### Your instructions
Here is a block of entries. Write out its lines exactly, from the first through the one containing "This screenshot has height=686, width=1200.".

Saved data entries
- - -

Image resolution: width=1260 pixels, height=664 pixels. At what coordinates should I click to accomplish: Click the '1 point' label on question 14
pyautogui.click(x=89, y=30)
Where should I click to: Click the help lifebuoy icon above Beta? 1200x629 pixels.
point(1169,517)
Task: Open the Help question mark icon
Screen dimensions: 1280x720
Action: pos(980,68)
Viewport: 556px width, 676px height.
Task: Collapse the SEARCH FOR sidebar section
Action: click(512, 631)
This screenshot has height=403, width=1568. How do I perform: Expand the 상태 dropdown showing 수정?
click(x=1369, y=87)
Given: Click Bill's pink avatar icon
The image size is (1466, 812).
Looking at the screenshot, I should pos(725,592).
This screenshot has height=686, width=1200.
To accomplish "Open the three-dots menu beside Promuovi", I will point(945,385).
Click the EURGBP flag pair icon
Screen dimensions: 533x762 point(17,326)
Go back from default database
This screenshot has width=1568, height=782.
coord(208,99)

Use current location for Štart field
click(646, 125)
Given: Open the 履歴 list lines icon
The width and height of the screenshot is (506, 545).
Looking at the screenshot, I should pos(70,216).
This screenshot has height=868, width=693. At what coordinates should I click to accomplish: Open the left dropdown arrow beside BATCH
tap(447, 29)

- - -

### The answer
Image resolution: width=1260 pixels, height=664 pixels. At what coordinates should I click to accomplish: Click the '1 point' label on question 14
pyautogui.click(x=89, y=30)
Where should I click to: Click the help lifebuoy icon above Beta? 1200x629 pixels.
point(1169,517)
Task: Open the Help question mark icon
Screen dimensions: 1280x720
Action: pos(980,68)
Viewport: 556px width, 676px height.
Task: Collapse the SEARCH FOR sidebar section
Action: click(512, 631)
This screenshot has height=403, width=1568. How do I perform: Expand the 상태 dropdown showing 수정?
click(x=1369, y=87)
Given: Click Bill's pink avatar icon
The image size is (1466, 812).
Looking at the screenshot, I should pos(725,592).
This screenshot has height=686, width=1200.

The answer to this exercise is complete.